Пусть лучше султан позаботится о своей империи: восстал Крит, восстали Герцеговина, Босния и Болгария. А под боком зреет, тут же, в Стамбуле, заговор: сам премьер с министрами султанского правительства. Да еще шейхульислам сочиняет приговор, чтобы благословить переворот: «Если повелитель правоверных доказывает свое безумие, если он не имеет политических знаний, необходимых для управления государством, если он делает личные издержки, которых государство не может вынести, если его пребывание на троне грозит гибельными последствиями, то нужно ли его низложить или нет? Закон гласит: «Да!»

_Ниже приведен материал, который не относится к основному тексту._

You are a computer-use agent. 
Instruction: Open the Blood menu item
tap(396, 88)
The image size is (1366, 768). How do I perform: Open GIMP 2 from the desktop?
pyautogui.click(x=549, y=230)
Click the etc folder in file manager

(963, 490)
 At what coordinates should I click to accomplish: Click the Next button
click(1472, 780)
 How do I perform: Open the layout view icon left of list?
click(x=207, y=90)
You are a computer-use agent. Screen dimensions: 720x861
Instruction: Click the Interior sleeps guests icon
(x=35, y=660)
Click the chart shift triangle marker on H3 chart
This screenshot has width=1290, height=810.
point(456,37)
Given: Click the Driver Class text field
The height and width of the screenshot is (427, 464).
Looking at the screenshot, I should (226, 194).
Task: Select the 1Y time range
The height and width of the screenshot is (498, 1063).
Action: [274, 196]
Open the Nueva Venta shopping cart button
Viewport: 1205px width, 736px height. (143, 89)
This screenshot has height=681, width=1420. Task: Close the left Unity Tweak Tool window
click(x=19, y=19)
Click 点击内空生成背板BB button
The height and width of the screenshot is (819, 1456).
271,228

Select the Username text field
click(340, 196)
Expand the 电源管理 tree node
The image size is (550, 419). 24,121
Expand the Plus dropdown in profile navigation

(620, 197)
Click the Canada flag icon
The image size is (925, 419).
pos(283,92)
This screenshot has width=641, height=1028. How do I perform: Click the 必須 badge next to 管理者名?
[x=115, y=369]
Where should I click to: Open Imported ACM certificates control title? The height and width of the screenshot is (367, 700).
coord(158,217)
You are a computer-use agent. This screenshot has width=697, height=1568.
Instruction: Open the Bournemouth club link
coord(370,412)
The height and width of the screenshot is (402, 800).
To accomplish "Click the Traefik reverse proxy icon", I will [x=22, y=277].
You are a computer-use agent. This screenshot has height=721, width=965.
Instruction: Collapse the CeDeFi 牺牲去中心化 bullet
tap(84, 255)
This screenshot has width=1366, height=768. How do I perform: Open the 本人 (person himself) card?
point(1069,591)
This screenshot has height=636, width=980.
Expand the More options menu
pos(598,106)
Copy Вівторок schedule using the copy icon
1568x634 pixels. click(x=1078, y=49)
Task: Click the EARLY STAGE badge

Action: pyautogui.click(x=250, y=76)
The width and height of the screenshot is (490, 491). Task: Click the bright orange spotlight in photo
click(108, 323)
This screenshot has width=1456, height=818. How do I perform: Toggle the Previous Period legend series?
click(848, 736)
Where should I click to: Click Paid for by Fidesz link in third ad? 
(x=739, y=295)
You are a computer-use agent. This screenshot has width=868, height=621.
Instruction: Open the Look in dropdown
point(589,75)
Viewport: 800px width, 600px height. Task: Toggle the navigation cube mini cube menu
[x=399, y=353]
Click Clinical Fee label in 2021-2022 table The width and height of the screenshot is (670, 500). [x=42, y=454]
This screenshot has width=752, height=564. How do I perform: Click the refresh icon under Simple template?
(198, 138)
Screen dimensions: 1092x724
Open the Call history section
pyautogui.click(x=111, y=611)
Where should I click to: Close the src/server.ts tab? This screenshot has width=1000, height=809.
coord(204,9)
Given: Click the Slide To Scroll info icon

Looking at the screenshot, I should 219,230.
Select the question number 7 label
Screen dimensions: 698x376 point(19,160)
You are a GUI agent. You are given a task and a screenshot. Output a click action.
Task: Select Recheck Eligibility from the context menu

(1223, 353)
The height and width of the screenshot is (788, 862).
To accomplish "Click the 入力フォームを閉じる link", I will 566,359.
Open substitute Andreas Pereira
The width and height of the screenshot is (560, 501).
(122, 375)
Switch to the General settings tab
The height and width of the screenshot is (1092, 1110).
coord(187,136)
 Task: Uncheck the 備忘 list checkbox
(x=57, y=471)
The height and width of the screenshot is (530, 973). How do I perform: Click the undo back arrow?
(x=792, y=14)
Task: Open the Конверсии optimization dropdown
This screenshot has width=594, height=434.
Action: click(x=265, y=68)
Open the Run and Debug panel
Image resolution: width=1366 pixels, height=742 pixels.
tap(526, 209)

О заговоре знает даже русский посол граф Игнатьев! А Богословский и подавно!
И в одну из ночей вынудят племянника султана принять корону, а султан… Не знает, бедняга, что его умерщвлят, а народу объявят, что вскрыл себе ножницами вены и умер.
О боже, сколько убийств произойдет в течение нескольких дней в султанском дворце! Сойдет с ума новый султан, и его тоже сместят, затем фанатичный сторонник умерщвленного султана учинит месть заговорщикам… Вот какие бесовы духи скопились в Стамбуле, а султан, будто усыпили его, несчастного, и спорит, спорит с шахом!
«мы должны судить Фатали, чтобы это послужило уроком всему народу от Алтая до Средиземноморья, в Европе, Азии и Африке!» а Насреддин-шах недоумевает: неужто это тот славный малый, что приезжал еще во времена Николая с щедрыми дарами и кабинетным письмом, чтоб поздравить с восшествием, и шах вручил ему орден "Льва и Солнца"?
А как же: шахи царю не раз помогали. Дотронулись до золотого ключа врат Индии. Войсками Мухаммед-шаха при осаде Герата руководил царский посол Симонич. Пусть шах потерпел поражение, но зато царю стало чуть легче в Крымской войне. И походом на Багдад Насреддин-шах царю помог, отвлек султанские войска… Да и не шах ли молчаливым содействием способствовал захвату царем Туркестана, покорению неспокойных соседей в Средней Азии?
Ах, сколько войн! Не успеет завершиться одна, как затевается новая. Эта ненасытная имперская жажда войны… Чтоб отвлечь, собрать воедино расползающуюся империю, дать выход накопившемуся недовольству в низах, направив усилия в одну-единственную сторону.
и послы в Петербурге спорят, Ахмед-паша и Яхья-хан, до хрипоты, вот-вот голосов лишатся в холодном влажном граде Петра: именно они, турки! нет, мы — персы!
чуть до разрыва отношений не дошло: не воевать же им после стольких лет мира из-за какой-то книги, тем более что она издана не на языках восточных, да и на тех, гяурских, вряд ли хоть одна сохранится! правоверные еще не умерли ни в Париже, ни в Петербурге, а если кто и сохранил, дознаются.